Ghana: Trois policiers suspendus pour violences contre des journalistes


La police ghanéenne a suspendu trois de ses agents mis en cause dans l’agression de journalistes du Ghanaian Times qui les filmaient lors d’une infraction routière.

 

A la suite de cette agression survenue à Accra, le 14 mars dernier, une des victimes, notamment une femme, a du être hospitalisée.

La violence de cette agression des journalistes du Ghanaian Times a choqué l’opinion qui a encore en mémoire la mort dans des circonstances non encore élucidées du journaliste d’investigation, Ahmed Hussein-Suale.

Ahmed Hussein-Suale, a été assassiné quelque temps après ses révélations sur de graves scandales de corruption dans le monde du football africain, qui avait déclenché une vague d’indignation.

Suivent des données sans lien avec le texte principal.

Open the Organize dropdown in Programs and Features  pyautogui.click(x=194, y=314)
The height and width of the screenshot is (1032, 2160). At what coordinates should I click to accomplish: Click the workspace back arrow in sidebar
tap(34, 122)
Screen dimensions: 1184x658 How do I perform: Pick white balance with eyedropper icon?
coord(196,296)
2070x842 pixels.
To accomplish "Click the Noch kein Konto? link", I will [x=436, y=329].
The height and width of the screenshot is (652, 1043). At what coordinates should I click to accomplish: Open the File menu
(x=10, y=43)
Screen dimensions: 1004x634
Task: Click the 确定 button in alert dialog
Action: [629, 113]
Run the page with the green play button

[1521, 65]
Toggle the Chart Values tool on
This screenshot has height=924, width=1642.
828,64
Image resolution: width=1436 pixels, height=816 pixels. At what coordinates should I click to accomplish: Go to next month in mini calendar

L’Association des journalistes du pays a qualifié l’agression des trois journalistes de “barbare”, espérant selon elle que “Cet incident ne s’ajoutera pas à la liste des cas d’agressions non résolus de journalistes par des policiers”.

“Cette culture de l’impunité doit prendre fin maintenant !”, a-t-elle ajouté.

Selon la presse ghanéenne, depuis 2006, plus de 20 journalistes ont été agressés par des policiers ou des militaires. Mais ces agressions n’ont fait l’objet d’aucune poursuite d’après les médias locaux.

Dans la plupart des cas, les journalistes étaient en train de filmer les membres des forces de sécurité.